More and more, I find myself looking to the wisdom of nature to teach me things that culture has not yet.
It is the rare person who makes it through adulthood without suffering some devastating loss.
I have to remind myself that after the terrible thing happens, and something precious has been irrevocably lost, that life will be good again. In the midst of grief, it feels impossible. But the day arrives when the burden is not so heavy. I look around and see seedlings pushing through the soil or a baby at the grocery store smiles at me.
It does not restore to me what was lost, but it gives me hope for joy and connection in the future. The experience of being hollowed out fills me with kindness for others in suffering. And the connection with others increases the joys and decreases the sufferings.
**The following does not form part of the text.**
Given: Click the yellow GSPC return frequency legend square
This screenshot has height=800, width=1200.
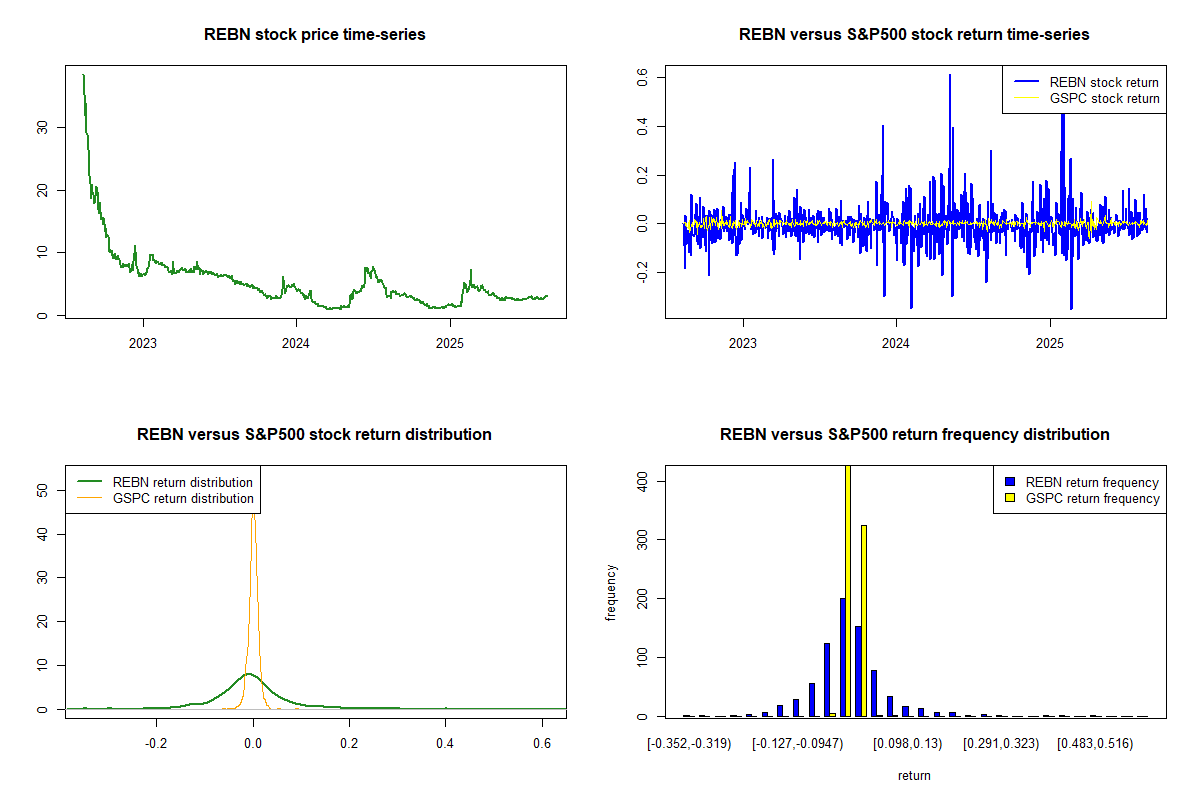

Thank goodness we have each other. The letting go breaks us and in the loving again, we are healed.
In recent weeks, I seem to be presented with three kinds of problems. The first is the kind of issue where the next right step appears clear and straightforward. You spill the milk. You get a sponge and clean it up. Done. No need for discussion or drama. A fair amount of my time is spent in these kind of tasks.
The second type of problem is something that is beyond my abilities to tackle alone. I might need the help of other people or more research before I can begin to address the concern. This makes the solving of the problem more complex. When working with others, we need to elicit our shared goals and determine our individual roles. This requires dialog, negotiating, feedback and creativity.
The third is something beyond my reach, something that can not be solved according to my current level of understanding.
I have written before about my friend who lives with a serious mental illness. I help her out as I am able. Recently, during an exacerbation of her illness, she destroyed all of her identification. Driver’s license, debit card, bus pass, everything in her wallet. Which made her complicated life even more complicated.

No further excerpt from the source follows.